Deliciously healthy fresh pumpkin soup needs just one pot and 10 easy ingredients. Learn how to safely and quickly cut your pumpkin so you can get to soup time even quicker.


Units Scale
  • 1 small pumpkin, diced (see instructions in post)
  • 1 medium yellow onion, diced
  • 2 medium carrots, diced
  • 2 stalks of celery, diced
  • 3 cloves garlic, pressed or minced
  • 2 tsp. ground cumin
  • 1 tsp. smoked or regular paprika
  • 6 cups vegetable broth
  • 2 Tbsp. tomato paste
  • 4 cups brown, pinto, borlotti or other beans of your choice
  • 4 scallions (green onions) thinly sliced for garnish


  1. Heat a medium soup or stew pot over medium heat. Add the onions, carrots and celery and sauté the veggies for 5 minutes until they start to soften.
  2. Add the garlic, cumin and paprika and stir for 30 seconds.
  3. Add the vegetable broth and tomato paste and stir to mix in the tomato paste.
  4. Add the pumpkin and beans and stir everything together.
  5. Cover and simmer the stew for about 25-30 minutes until the pumpkin is tender.

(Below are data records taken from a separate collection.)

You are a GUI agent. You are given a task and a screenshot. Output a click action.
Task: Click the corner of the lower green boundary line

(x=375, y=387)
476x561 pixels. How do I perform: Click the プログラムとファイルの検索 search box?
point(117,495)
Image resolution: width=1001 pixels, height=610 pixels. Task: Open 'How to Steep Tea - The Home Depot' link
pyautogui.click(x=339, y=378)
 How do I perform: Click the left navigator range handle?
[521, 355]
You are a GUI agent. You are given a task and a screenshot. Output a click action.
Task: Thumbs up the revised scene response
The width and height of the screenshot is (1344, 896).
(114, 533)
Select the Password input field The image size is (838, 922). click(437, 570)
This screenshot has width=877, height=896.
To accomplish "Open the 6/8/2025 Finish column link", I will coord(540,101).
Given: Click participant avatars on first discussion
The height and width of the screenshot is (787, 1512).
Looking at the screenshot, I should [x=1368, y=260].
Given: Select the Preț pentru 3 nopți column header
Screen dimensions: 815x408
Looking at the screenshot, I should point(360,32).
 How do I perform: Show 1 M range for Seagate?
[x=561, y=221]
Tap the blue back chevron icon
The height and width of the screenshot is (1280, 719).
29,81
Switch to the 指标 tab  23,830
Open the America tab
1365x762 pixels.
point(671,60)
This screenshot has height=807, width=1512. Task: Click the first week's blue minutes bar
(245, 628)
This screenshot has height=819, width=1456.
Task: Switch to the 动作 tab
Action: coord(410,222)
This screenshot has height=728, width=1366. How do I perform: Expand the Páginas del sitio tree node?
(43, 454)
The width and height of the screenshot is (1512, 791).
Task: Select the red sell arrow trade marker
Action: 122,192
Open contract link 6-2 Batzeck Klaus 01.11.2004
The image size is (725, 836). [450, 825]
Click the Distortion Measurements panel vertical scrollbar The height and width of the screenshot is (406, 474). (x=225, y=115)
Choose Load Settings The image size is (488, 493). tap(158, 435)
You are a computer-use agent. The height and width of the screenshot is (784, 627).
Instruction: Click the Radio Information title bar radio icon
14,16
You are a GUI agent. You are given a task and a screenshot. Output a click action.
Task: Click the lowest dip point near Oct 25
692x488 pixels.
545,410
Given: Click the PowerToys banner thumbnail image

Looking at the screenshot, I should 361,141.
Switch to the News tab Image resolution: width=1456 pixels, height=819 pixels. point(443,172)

If you want to make the soup a bit thicker, use a wooden spoon to mash some of the pumpkin as it cooks.
  6. Serve in individual bowls and garnish with sliced scallions or even chopped parsley.


  • Nutritional information is based on a small, fresh pumpkin for this recipe.
  • You can use a large can of pumpkin for this recipe; however, do not use pumpkin puree unless you want a super creamy soup.
  • I used canned brown beans for this recipe, but you can use any you have on hand including pinto beans. Even white or black beans would be great here. Chickpeas would be a bit chunky, but in a pinch – they’re always great.